There appears to be no comparable pressure now, Professor Vladeck said. “This is a court that is not shy, that is not afraid of its shadow and is not remotely worried about doing anything to provoke Congress,” he said.
The court has lately been creative in using unusual procedures to generate fast results.
In recent years, for instance, it has done some of its most important work on what critics call its shadow docket, in which the court decides emergency applications on a very quick schedule without full briefing and oral argument, often in a terse ruling issued late at night.

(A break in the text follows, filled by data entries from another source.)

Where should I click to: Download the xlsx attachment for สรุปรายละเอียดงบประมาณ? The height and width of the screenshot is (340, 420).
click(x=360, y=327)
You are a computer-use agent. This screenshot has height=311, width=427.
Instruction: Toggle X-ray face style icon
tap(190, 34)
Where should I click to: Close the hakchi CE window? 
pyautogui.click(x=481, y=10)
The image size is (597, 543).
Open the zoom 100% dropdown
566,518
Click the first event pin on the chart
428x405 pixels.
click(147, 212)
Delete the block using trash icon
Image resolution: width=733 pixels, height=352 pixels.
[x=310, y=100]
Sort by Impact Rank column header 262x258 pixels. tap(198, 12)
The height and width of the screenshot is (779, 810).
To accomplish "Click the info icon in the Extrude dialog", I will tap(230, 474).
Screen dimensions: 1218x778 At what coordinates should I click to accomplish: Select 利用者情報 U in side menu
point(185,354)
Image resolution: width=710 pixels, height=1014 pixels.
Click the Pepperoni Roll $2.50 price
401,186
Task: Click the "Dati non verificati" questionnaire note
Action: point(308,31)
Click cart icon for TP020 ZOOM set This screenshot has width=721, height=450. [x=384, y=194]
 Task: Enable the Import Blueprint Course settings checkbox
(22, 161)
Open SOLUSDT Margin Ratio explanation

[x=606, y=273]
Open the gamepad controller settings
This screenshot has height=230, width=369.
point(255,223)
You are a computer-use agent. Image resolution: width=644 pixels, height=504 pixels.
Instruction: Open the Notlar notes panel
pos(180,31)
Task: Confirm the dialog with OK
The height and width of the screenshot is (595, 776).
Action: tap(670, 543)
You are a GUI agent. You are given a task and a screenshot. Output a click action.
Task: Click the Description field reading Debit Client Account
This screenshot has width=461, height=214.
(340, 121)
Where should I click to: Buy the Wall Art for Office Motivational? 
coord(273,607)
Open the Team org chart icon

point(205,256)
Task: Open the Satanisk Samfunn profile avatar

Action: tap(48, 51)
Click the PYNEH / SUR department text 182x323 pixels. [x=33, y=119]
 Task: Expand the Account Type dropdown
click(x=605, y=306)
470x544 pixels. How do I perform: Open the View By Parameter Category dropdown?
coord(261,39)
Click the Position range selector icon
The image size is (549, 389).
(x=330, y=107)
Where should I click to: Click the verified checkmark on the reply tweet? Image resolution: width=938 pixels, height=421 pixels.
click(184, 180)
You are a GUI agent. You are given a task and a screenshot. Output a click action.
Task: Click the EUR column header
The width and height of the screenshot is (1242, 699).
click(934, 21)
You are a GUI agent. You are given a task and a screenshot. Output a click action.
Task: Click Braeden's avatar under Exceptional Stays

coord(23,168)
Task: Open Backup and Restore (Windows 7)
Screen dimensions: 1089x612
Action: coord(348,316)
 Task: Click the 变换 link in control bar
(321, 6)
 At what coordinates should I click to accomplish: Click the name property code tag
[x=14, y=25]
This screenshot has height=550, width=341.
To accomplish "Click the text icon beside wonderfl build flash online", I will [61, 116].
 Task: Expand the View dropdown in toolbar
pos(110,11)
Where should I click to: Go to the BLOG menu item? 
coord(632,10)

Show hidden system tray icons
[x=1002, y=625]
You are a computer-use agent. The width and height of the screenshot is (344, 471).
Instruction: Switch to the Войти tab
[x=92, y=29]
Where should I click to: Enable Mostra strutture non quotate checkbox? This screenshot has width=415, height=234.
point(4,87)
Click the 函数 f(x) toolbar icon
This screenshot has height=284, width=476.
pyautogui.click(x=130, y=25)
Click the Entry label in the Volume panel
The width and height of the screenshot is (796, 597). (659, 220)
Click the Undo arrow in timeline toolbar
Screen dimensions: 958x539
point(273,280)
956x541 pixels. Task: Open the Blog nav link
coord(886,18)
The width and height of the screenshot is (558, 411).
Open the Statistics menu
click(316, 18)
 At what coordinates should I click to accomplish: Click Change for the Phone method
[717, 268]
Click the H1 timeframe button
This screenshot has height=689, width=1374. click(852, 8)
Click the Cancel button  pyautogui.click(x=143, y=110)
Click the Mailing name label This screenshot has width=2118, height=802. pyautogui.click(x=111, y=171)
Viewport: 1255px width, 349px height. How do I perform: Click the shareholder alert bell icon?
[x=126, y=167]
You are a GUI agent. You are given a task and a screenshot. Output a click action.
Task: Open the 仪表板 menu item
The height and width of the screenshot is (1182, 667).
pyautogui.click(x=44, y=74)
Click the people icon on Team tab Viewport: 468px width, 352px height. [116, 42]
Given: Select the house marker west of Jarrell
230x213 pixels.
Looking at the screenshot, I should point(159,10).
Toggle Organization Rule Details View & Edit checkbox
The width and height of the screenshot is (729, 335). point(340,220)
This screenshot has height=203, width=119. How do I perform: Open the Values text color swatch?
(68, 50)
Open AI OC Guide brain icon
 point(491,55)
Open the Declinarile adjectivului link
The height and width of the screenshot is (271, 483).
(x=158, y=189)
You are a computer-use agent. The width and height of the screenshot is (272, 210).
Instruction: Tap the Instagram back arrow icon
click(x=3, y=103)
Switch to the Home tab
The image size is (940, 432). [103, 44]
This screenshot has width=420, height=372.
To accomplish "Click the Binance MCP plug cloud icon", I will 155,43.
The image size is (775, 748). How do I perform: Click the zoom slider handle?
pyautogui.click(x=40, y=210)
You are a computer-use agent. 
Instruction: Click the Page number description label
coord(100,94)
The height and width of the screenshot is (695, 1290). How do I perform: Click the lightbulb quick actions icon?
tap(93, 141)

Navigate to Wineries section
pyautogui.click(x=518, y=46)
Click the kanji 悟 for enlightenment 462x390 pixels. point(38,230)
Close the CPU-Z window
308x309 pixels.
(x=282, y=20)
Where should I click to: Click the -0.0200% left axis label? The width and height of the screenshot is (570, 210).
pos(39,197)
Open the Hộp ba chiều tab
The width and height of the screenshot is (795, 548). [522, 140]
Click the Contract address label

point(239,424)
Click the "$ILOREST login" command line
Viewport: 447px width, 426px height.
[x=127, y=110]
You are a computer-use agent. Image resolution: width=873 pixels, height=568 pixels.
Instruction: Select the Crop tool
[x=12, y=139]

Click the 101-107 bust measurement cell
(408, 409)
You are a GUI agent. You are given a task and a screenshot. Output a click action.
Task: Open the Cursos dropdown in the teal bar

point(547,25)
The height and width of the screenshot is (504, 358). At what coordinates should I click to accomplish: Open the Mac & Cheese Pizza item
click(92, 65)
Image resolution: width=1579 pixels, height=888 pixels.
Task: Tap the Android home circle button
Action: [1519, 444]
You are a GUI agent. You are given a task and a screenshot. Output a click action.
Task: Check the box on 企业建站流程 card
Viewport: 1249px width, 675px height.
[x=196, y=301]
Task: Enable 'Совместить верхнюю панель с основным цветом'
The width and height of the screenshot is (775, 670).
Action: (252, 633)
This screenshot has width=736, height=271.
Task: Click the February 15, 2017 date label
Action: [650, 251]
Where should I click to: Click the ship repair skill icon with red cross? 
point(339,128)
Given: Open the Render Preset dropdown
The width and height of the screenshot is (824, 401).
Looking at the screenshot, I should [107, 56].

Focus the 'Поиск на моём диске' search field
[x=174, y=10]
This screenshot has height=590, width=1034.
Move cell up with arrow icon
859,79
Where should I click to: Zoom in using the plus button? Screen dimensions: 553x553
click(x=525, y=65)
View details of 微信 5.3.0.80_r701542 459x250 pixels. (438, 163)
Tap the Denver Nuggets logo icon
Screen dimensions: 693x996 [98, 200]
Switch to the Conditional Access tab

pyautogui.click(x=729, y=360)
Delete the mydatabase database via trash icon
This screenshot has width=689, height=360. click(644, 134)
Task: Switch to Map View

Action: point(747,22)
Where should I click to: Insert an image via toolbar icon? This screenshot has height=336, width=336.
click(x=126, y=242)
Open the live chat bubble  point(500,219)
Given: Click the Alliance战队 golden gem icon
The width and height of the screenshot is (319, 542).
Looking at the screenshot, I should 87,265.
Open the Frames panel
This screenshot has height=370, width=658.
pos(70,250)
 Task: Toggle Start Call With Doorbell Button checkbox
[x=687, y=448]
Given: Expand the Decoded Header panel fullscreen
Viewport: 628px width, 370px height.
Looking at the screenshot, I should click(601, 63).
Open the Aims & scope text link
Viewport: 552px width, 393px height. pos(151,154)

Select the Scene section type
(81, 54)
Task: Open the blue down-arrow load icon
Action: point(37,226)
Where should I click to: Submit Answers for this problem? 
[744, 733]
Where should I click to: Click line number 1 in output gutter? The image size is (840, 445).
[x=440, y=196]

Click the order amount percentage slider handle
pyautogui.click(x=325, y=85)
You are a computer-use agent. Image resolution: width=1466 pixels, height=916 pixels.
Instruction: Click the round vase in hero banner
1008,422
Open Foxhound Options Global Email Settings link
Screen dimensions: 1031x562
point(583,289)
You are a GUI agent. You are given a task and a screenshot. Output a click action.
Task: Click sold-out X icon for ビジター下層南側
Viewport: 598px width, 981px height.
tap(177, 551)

Probably in response to criticism of that practice, the court has this term started to hear arguments in important cases that had arrived at the court as emergency applications, including ones on the death penalty, the Texas abortion law and two Biden administration programs requiring or encouraging vaccination against the coronavirus.
The court has also begun to use another procedural device to allow it to rule quickly, agreeing to hear cases before appeals courts have even issued decisions.
The procedure, “certiorari before judgment,” used to be exceedingly rare, seemingly reserved for national crises like President Richard M. Nixon’s refusal to turn over tape recordings to a special prosecutor or President Harry S. Truman’s seizure of the steel industry.
Until early 2019, the court had not used the procedure in 14 years. Since then, Professor Vladeck found, it has used it 14 times.
“This is a court that is not afraid of dusting off obscure procedures and disfavored paths to review,” he said, if that allows it to reach decisions more quickly.
“It all ends up in the same place,” he said, “which is increasing the power of the court.”